Keine Lust im Spaßbad

Was deutsche Manager sich unter sexueller Ausschweifung vorstellen, ist so deprimierend, dass keine Strafe dafür zu hart wäre.

Seit die Welt am Sonntag im Mai enthüllt hat, dass Manager der Versicherung Hamburg-Mannheimer sich 2007 während einer Dienstreise in Budapest mit Prostituierten vergnügt und die dafür angefallenen Kosten in Höhe von 83 000 Euro als Betriebsausgaben von der Steuer abgesetzt haben, scheint der endgültige Beweis für die Allianz von ökonomischer Verantwortungslosigkeit und sexueller Unmoral erbracht zu sein. Schon 2005 war bekannt geworden, dass der Vorstand von Volkswagen seine Betriebsratsmitglieder mittels sexueller Dienstleistungen zu gewerkschaftlicher Milde hatte überreden wollen. Der Skandal bei Hamburg-Mannheimer hat das Maß nun offenbar voll gemacht.
»Manager und andere Geschäftsleute leisten sich regelmäßig erotische Eskapaden zu Lasten der Steuerzahler«, empörte sich die Welt, und auch der Spiegel rügte, die Versicherungsmitarbeiter hätten sich »auf Kosten des Steuerzahlers mit Prostituierten vergnügt«. Zumindest das Handelsblatt begründete seine Kritik an der »Sexparty« in einem »Spaßbad« der ungarischen Hauptstadt strikt betriebswirtschaftlich und monierte lediglich, dass die »steuerliche Behandlung von Prostitution« in Deutschland »nicht klar geregelt« sei. Solch nüchternes Kalkül ist aber nicht nach dem Geschmack der Volksseele, der schon allein die Vorstellung, dass die Inanspruchnahme von Prostitution für Manager zum Alltag gehören könnte, unerträglich ist.
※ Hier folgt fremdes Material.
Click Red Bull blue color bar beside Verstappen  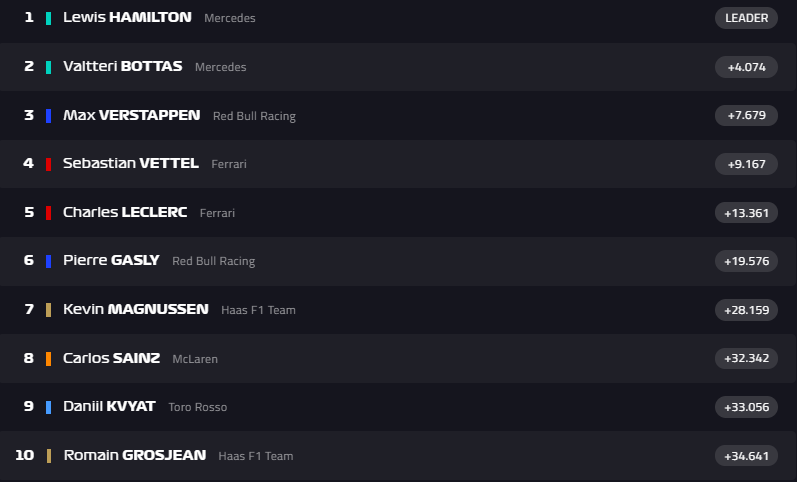48,116

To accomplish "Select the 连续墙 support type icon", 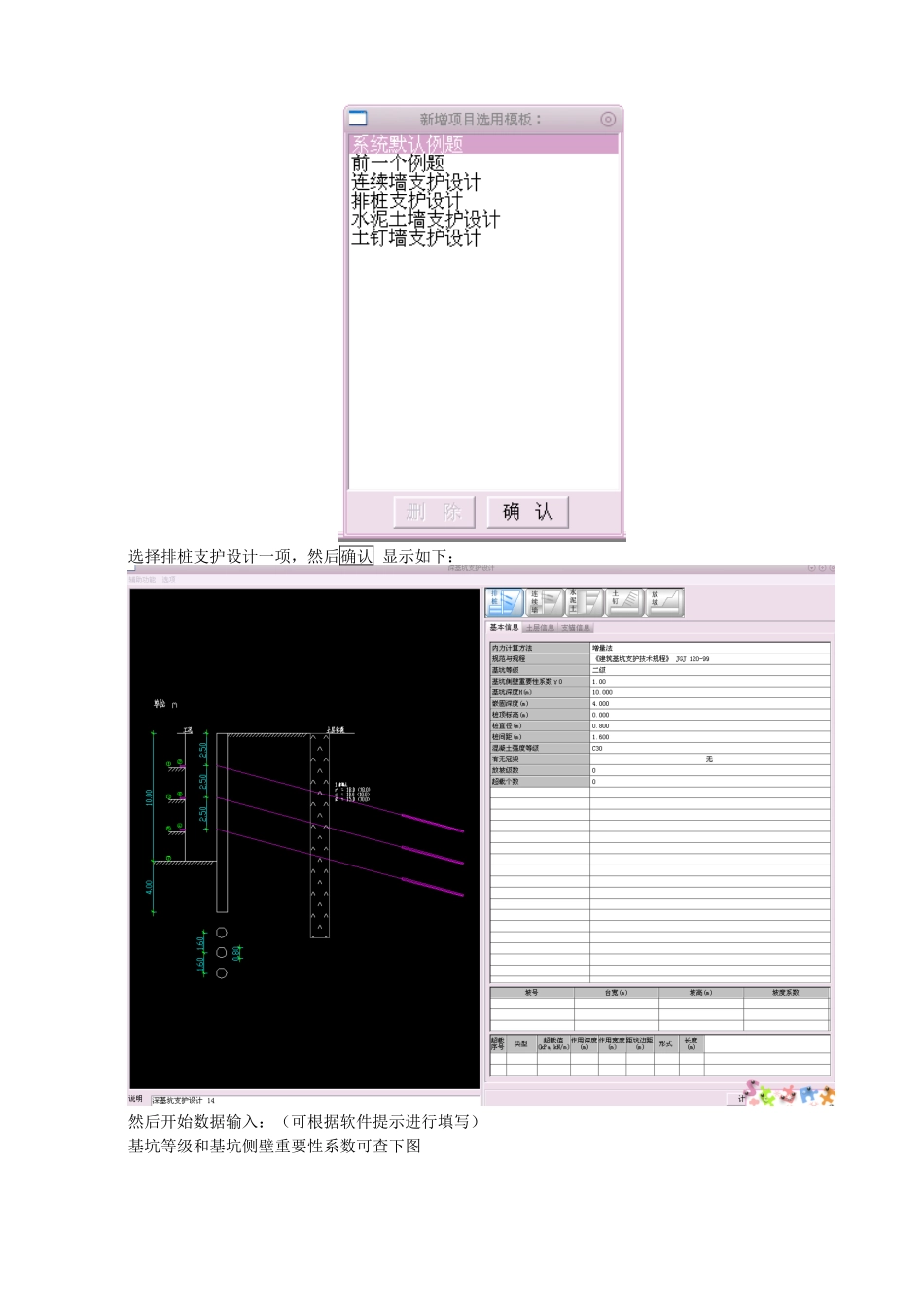I will pos(545,603).
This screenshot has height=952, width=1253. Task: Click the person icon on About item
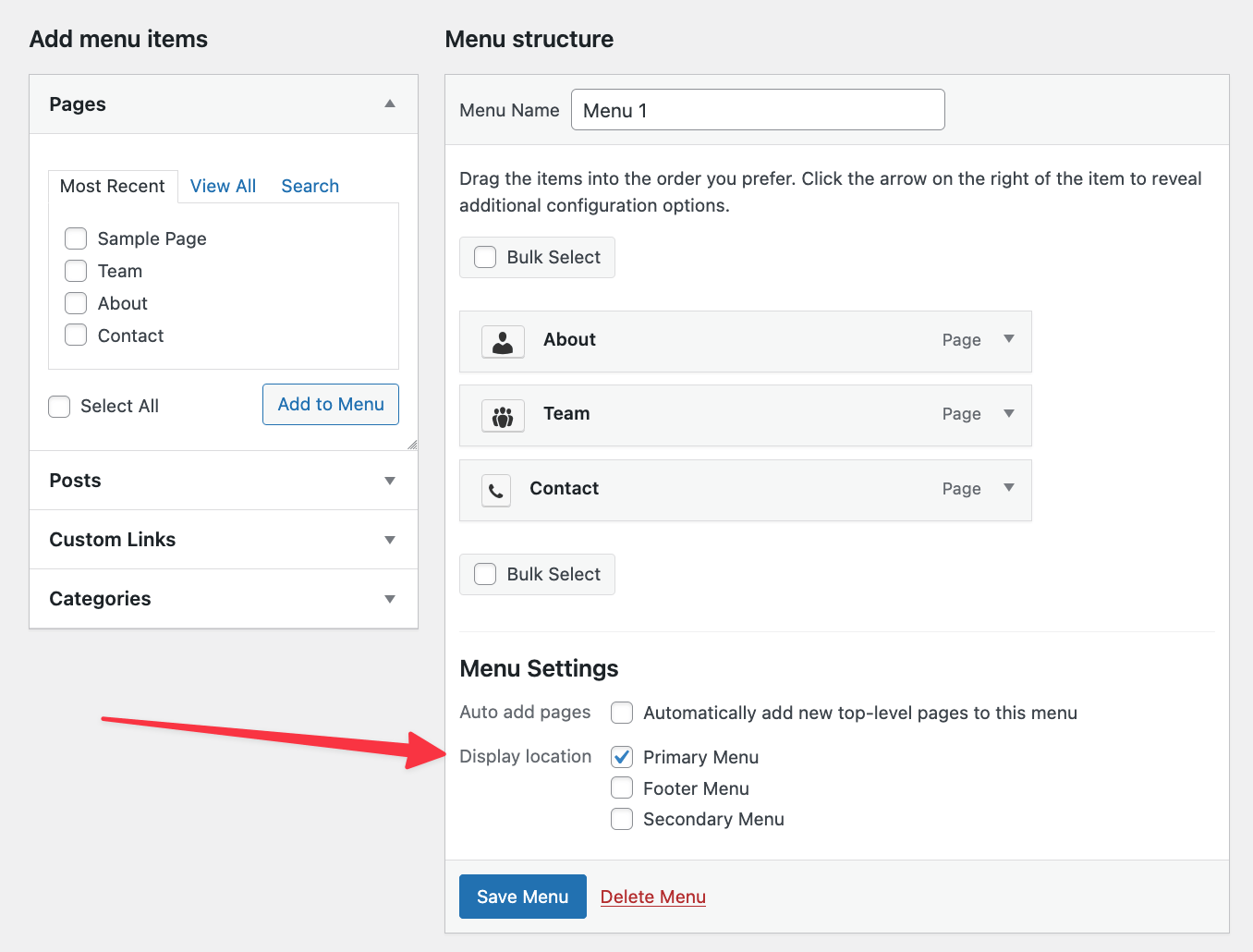(503, 342)
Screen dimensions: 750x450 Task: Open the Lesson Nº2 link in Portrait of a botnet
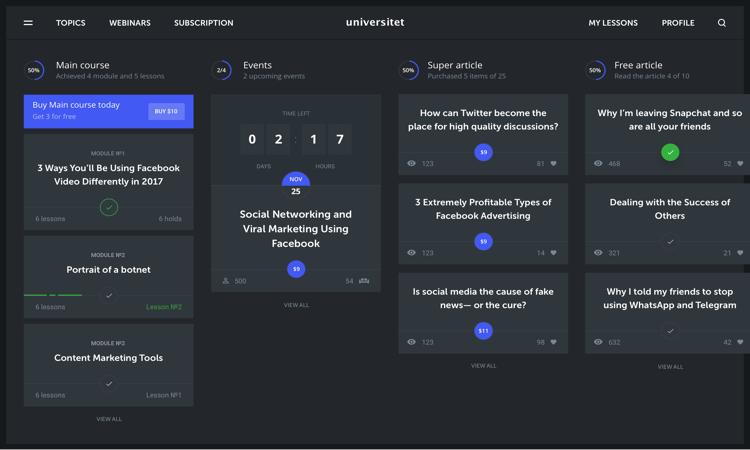pos(164,307)
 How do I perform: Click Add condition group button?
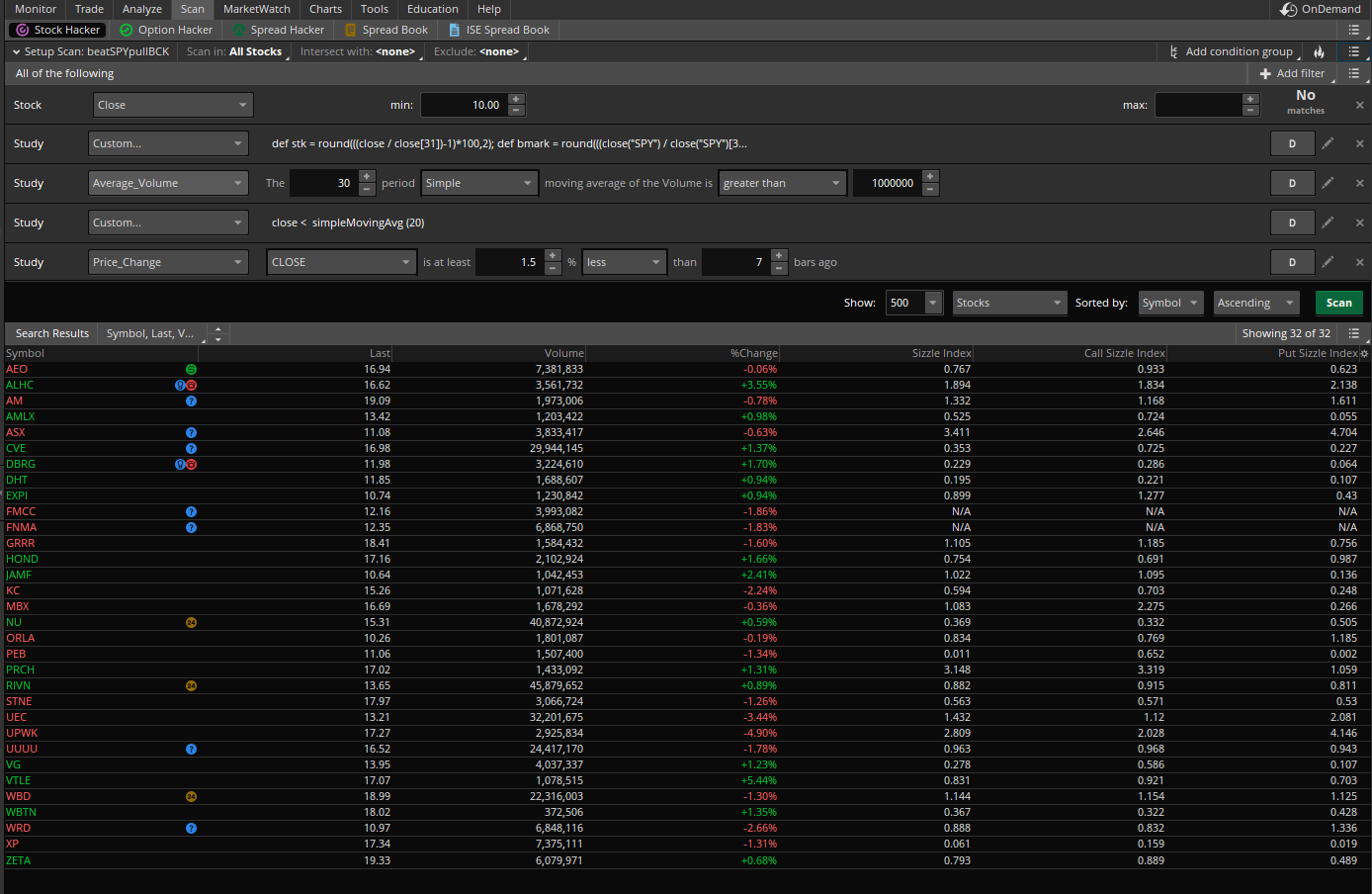click(1231, 51)
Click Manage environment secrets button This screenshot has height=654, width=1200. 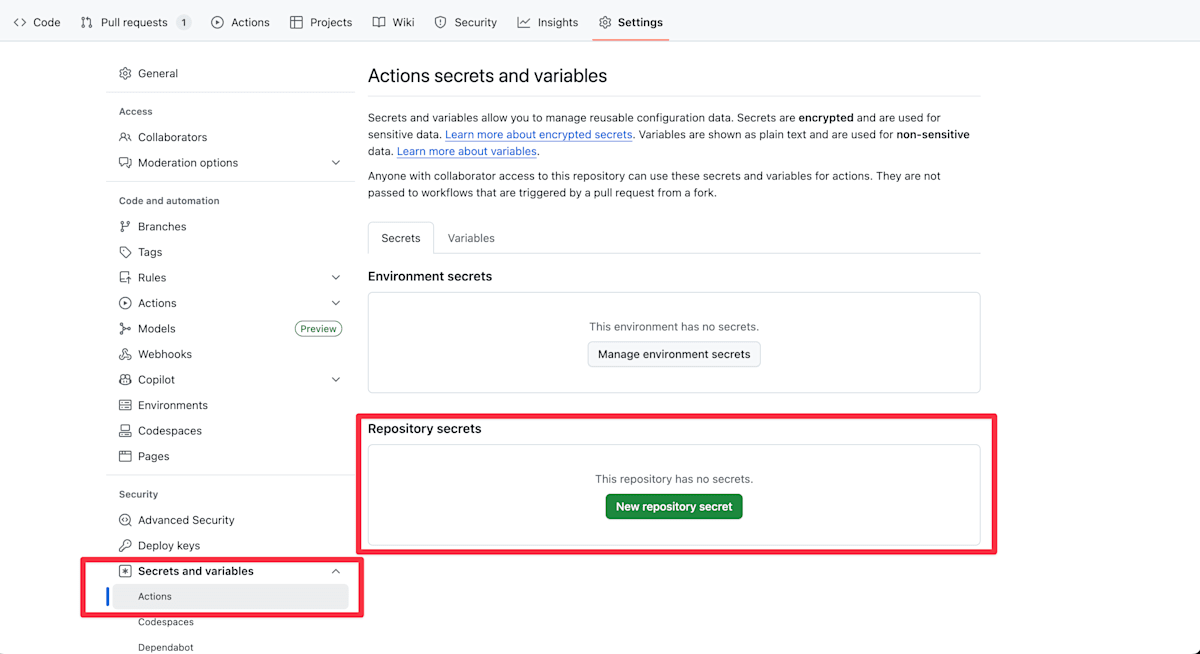tap(674, 354)
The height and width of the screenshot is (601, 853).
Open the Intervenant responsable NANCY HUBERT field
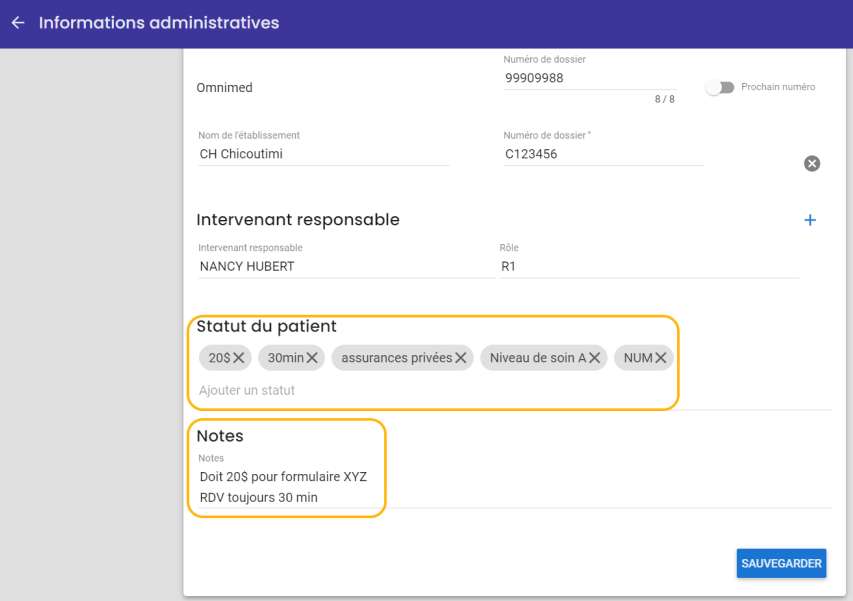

So unerträglich, dass man genau wissen möchte, was an Ort und Stelle geschah und wer alles dabei gewesen ist. Der Stern, der unter der Überschrift »Live-Porno für Herrn Kaiser« besonders detailreich über die »Sexorgie« berichtete, wusste von »roten und gelben Bändchen« an den Handgelenken der Dienstleisterinnen zu erzählen, die »zur Unterscheidung zwischen Hostessen und Prostituierten« gedient hätten. Die »ganze Orgie«, so konstatierte das Magazin neidisch, »schien gut organisiert gewesen zu sein: Alkohol gab es reichlich«. Zudem habe es »mit Tüchern verhängte Himmelbetten« gegeben, auf die sich die Gäste mit den Damen hätten »zurückziehen« können. Durch einen »Stempel auf dem Unterarm« sei festgehalten worden, »welche Dame wie oft frequentiert wurde«.
Ein Thermalbad mit Marmorsäulen, gut organisierte Trinkgelage, osteuropäische Hostessen, Bändchen am Handgelenk und Benutzerstempel auf der Haut – wer für eine so plumpe Softporno-Simulation 83 000 Euro ausgibt, verdient tatsächlich eine harte Strafe. Nicht jedoch wegen unmoralischen Sexualverhaltens oder Verschwendung von Steuergeldern, sondern wegen erotischer Phantasielosigkeit. Insofern bestätigt der »Sex­skandal« nur, was aufmerksame Zeitgenossen immer ahnten: dass die Phantasie jener, die über ausreichend Geld verfügen, um sich buchstäblich ihre Träume kaufen zu können, ebenso verkümmert ist wie die der übrigen Bevölkerung. Sie alle vermögen sich unter sexueller Erfüllung nichts vorzustellen als den Schund, den ihnen die Medien ohnehin täglich ins Haus liefern. Vielleicht sollte der Bund der Steuerzahler anregen, dass Unternehmen künftig nur noch solche sexuellen Dienstleistungen steuerlich absetzen dürfen, die wirklich glücklich machen. Das würde die entsprechenden Ausgaben binnen eines Monats auf Null reduzieren.